**MATERIAL PROVIDED**
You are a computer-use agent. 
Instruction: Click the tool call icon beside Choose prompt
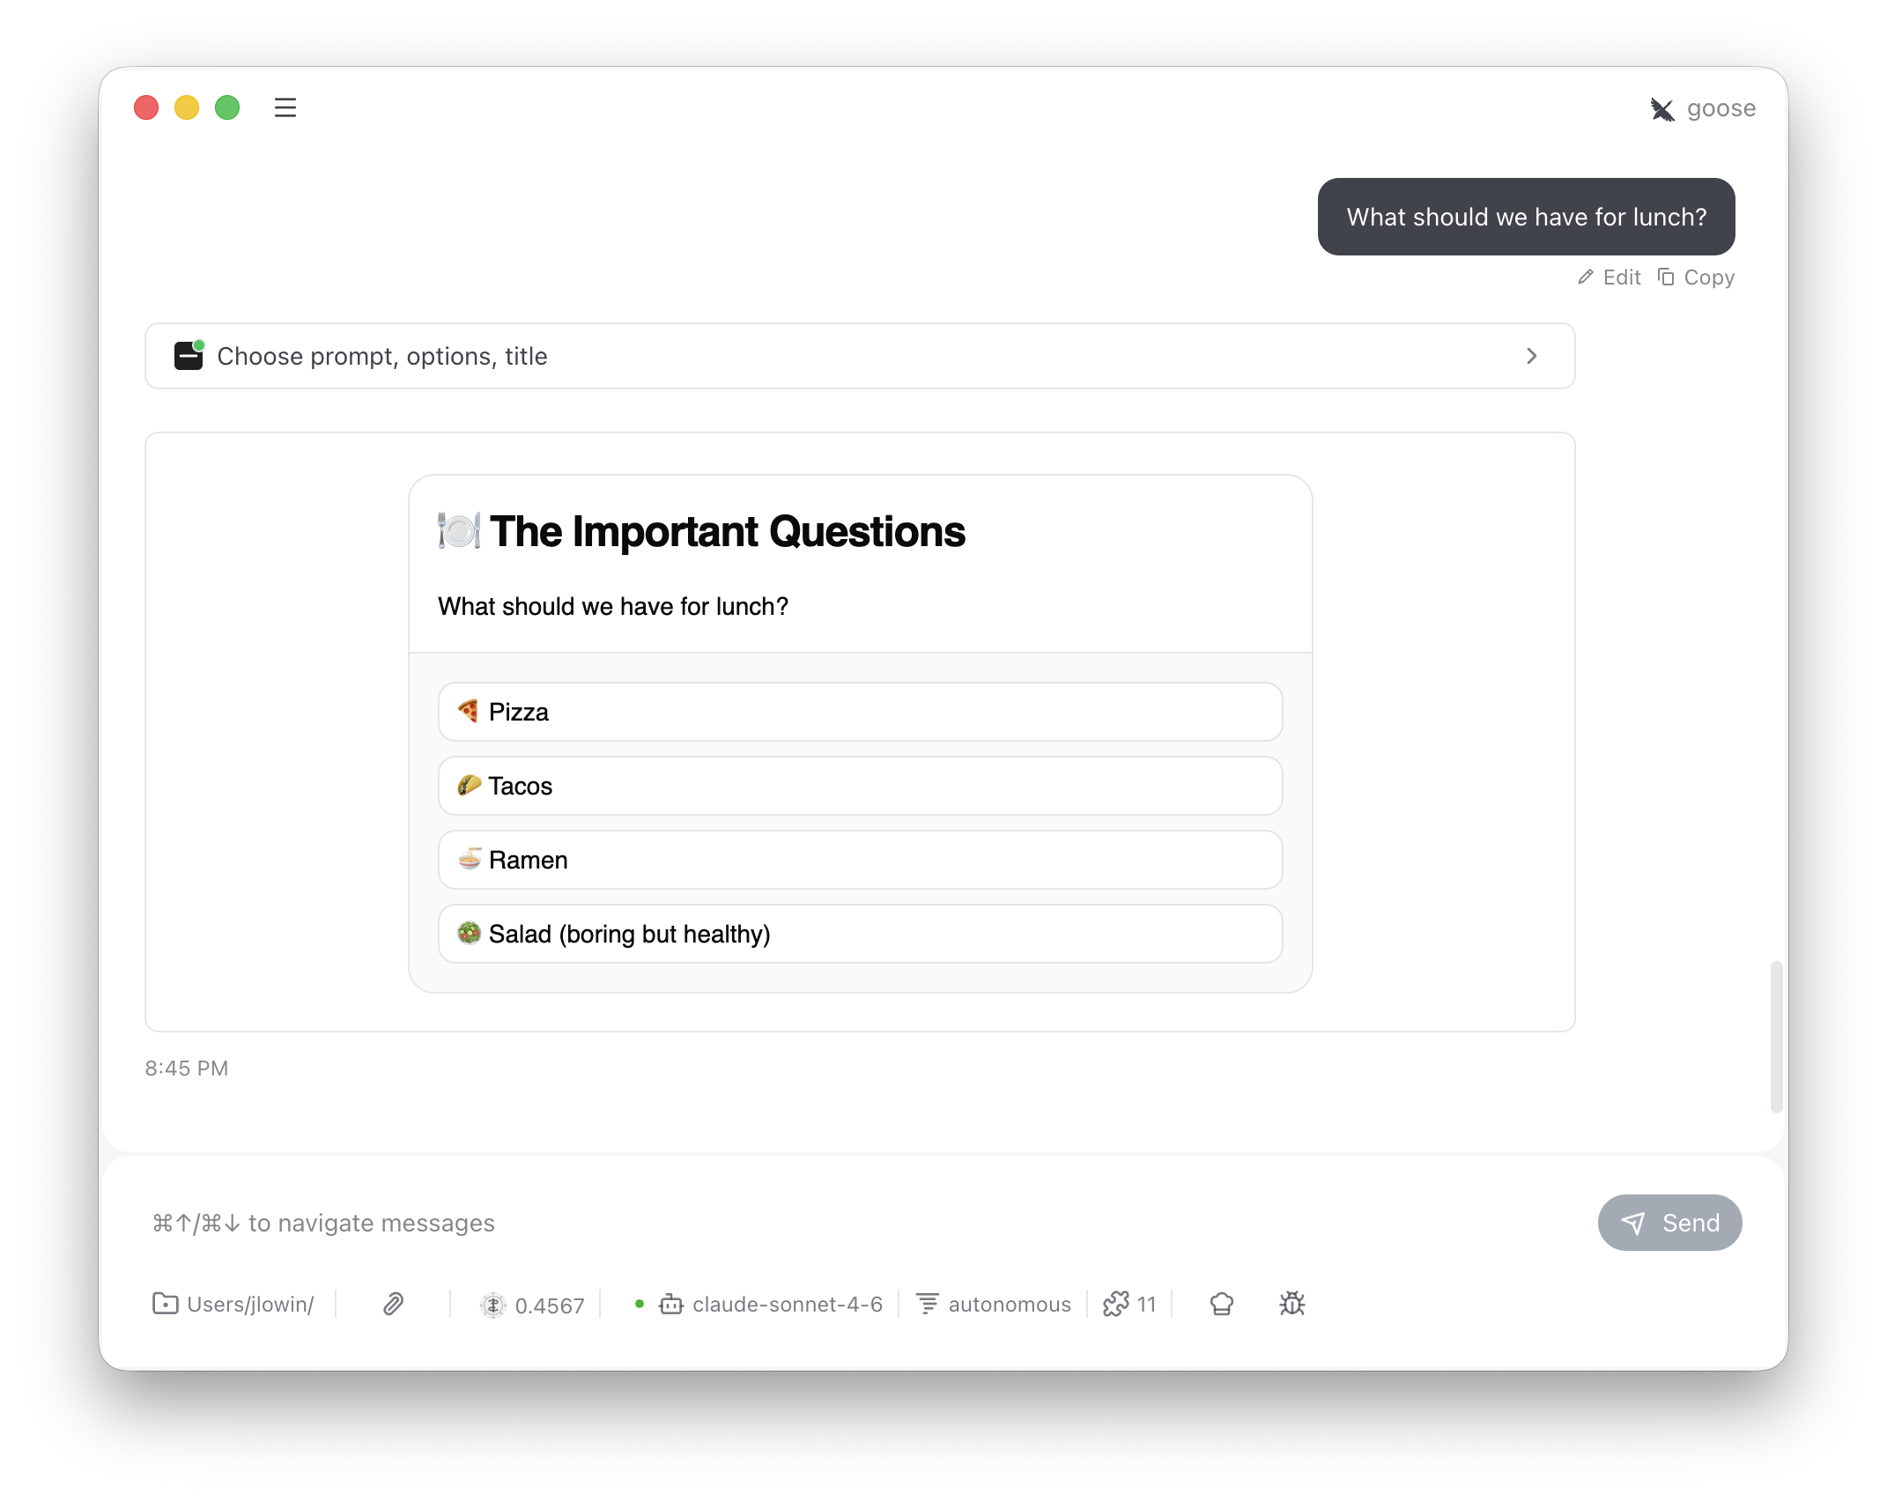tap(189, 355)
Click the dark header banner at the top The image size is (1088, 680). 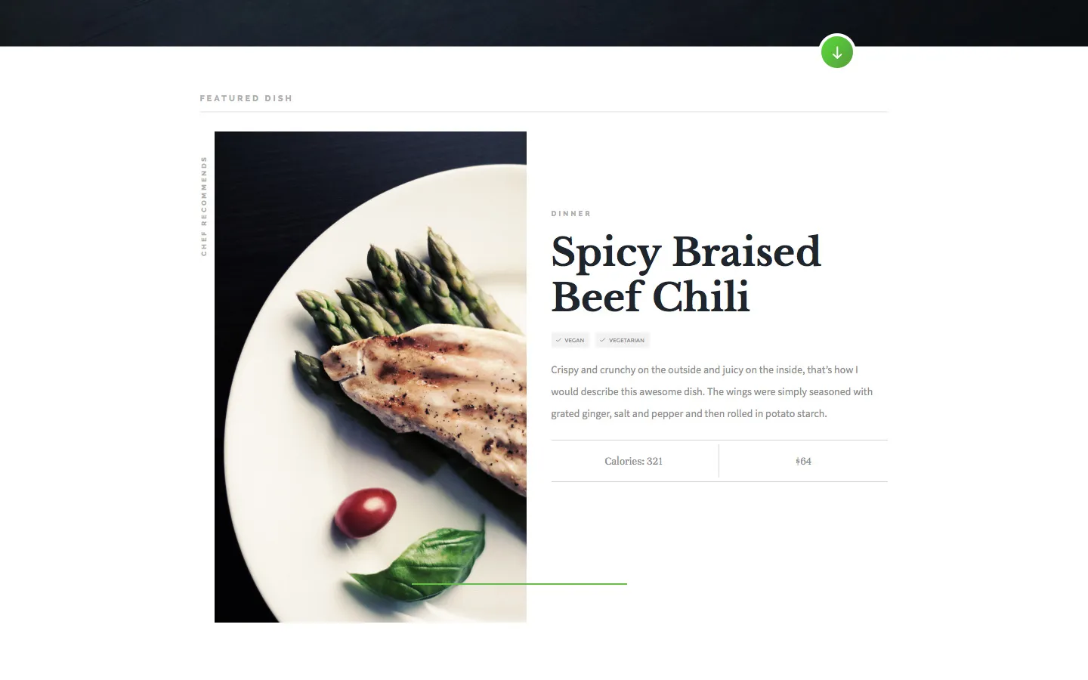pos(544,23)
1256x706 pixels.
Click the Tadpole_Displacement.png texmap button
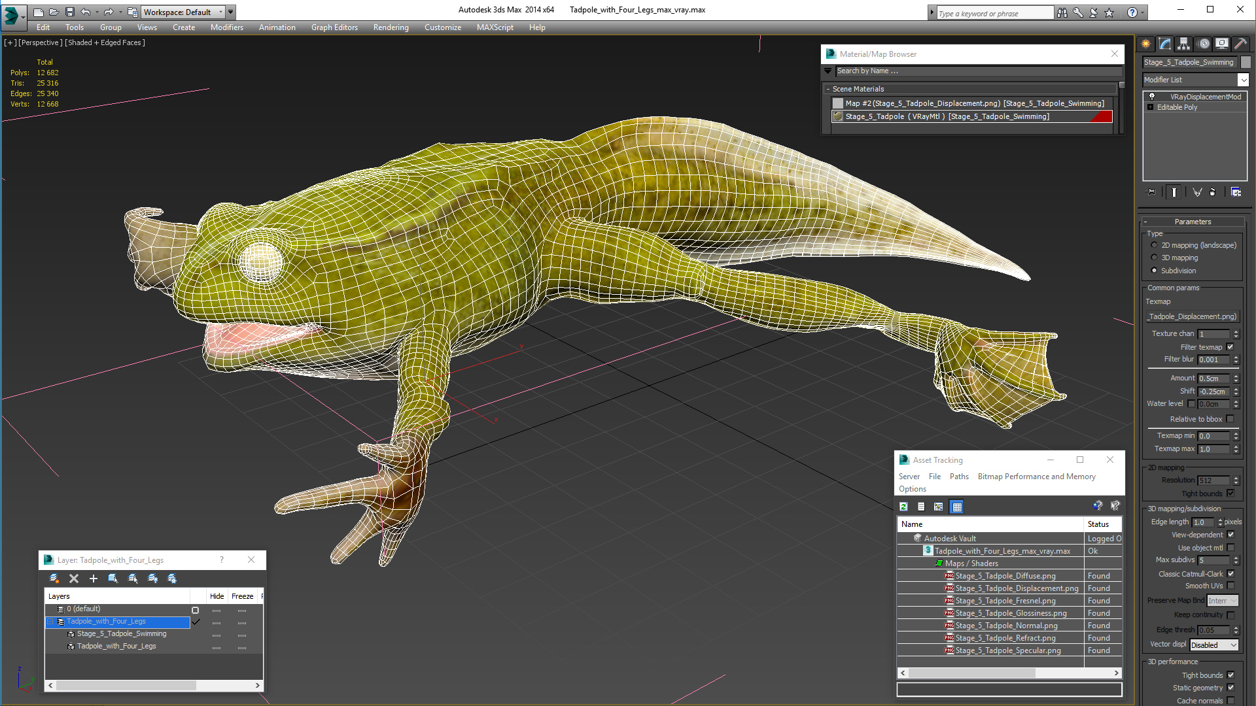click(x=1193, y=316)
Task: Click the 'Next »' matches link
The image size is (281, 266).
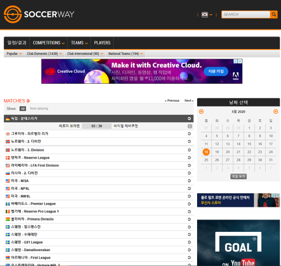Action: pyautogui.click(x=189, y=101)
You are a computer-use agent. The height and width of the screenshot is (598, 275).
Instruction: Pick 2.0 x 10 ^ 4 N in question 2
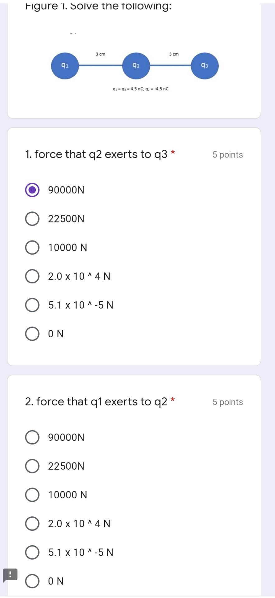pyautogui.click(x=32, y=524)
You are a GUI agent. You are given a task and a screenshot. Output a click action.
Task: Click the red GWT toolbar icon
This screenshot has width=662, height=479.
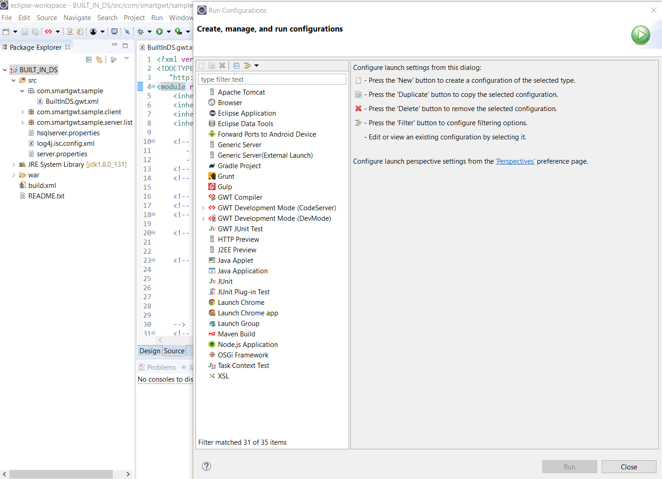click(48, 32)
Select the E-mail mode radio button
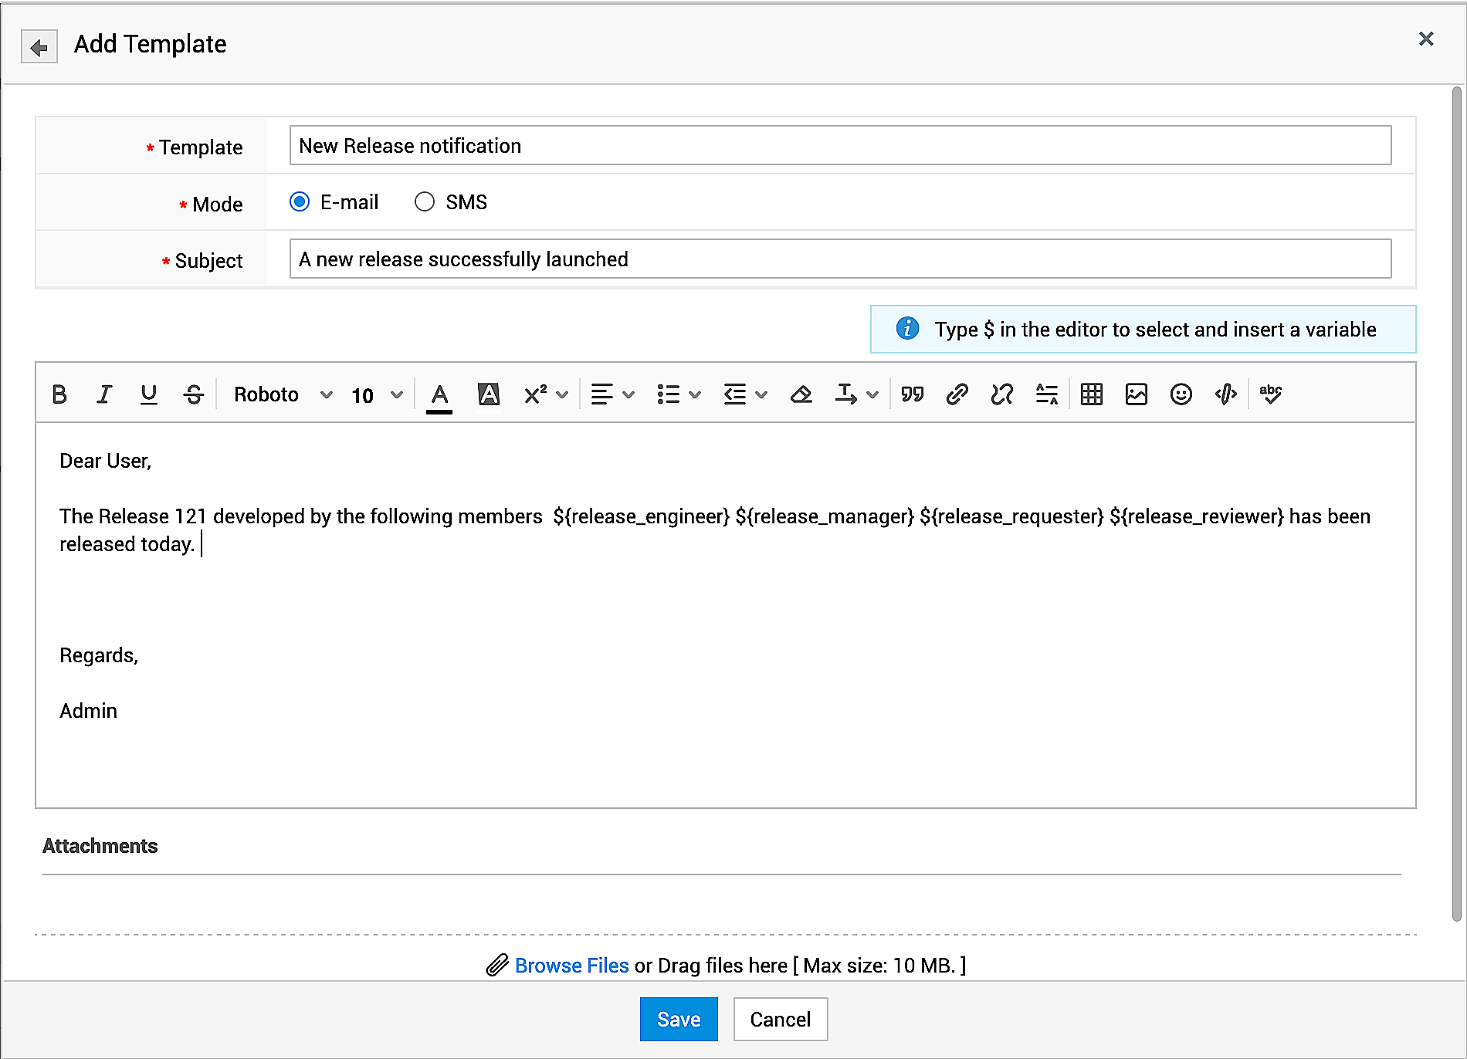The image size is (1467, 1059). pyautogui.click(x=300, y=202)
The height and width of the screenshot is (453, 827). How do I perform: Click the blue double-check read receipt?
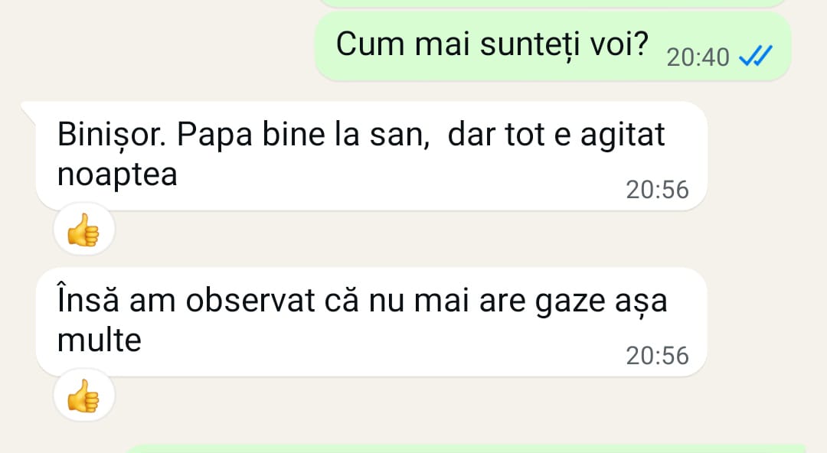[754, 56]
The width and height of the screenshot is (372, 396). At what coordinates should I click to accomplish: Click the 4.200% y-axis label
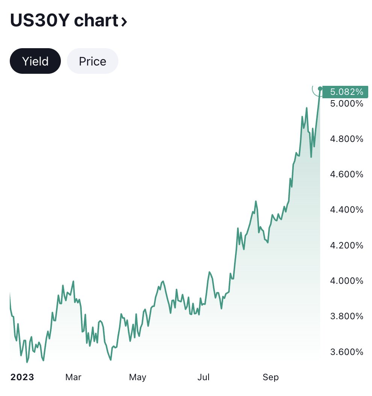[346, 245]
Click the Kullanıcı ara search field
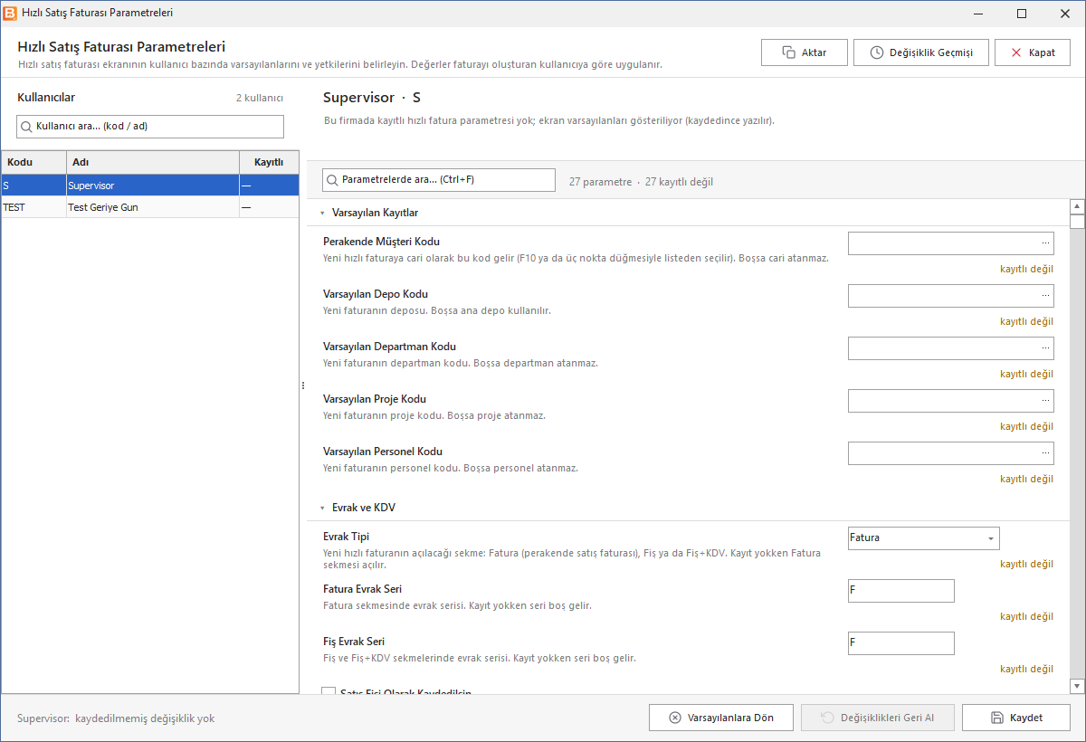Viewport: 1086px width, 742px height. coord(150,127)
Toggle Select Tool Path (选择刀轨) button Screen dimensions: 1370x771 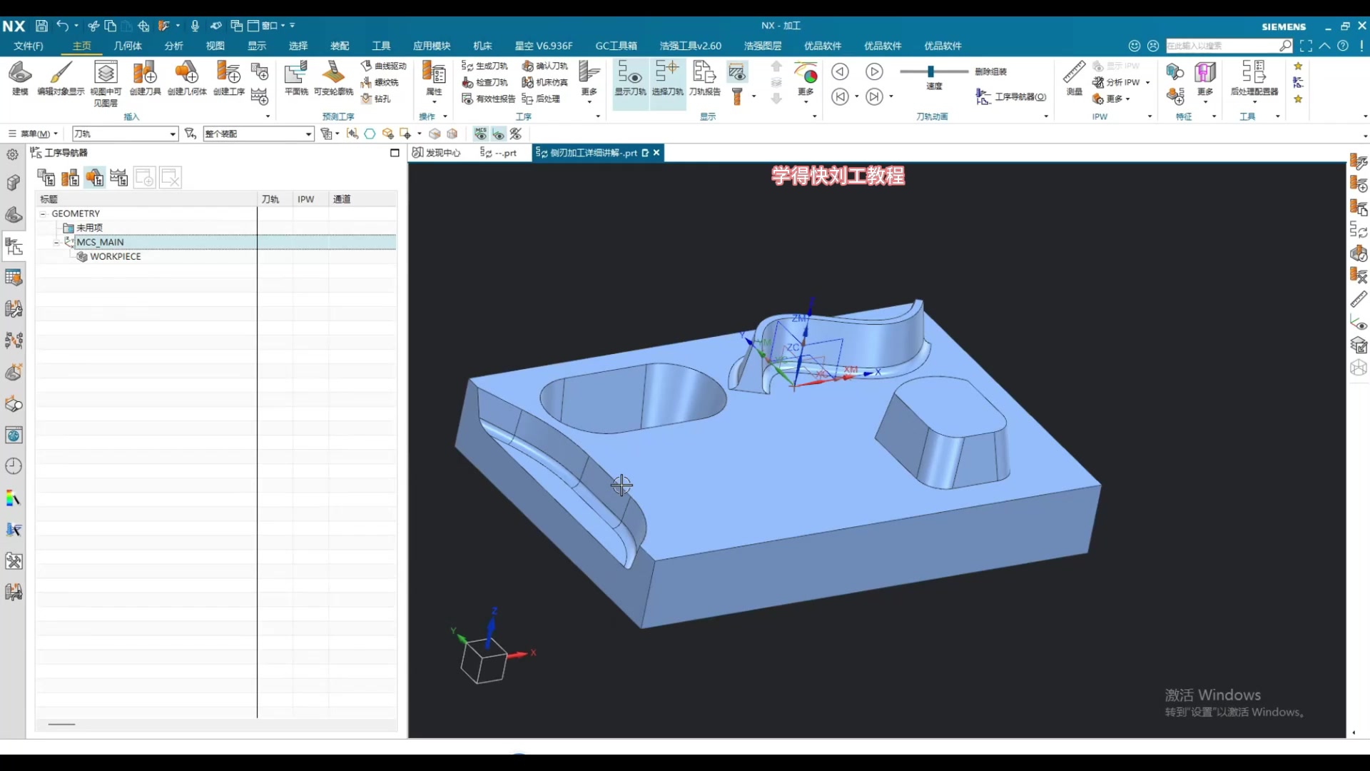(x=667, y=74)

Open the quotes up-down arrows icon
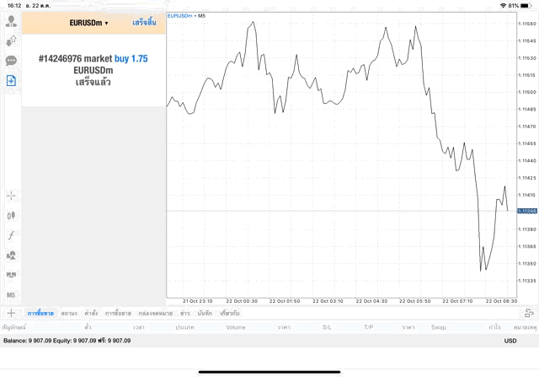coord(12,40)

**GIVEN TASK**
Reproduce the lines from the one containing "1256x706 pixels." through the one containing "The image size is (1467, 1059).", switching "button" to "control" and leaving everything else unchanged. Leave out the pictures.

**THE REPLY**
1256x706 pixels.
Click the Tadpole_Displacement.png texmap control
click(x=1193, y=316)
Task: Click the 'Next »' matches link
The image size is (281, 266).
Action: pyautogui.click(x=189, y=101)
You are a computer-use agent. The height and width of the screenshot is (598, 275).
Instruction: Pick 2.0 x 10 ^ 4 N in question 2
pyautogui.click(x=32, y=524)
You are a GUI agent. You are given a task and a screenshot. Output a click action.
Task: Click the red GWT toolbar icon
This screenshot has width=662, height=479.
click(48, 32)
Select the E-mail mode radio control
The image size is (1467, 1059). pyautogui.click(x=300, y=202)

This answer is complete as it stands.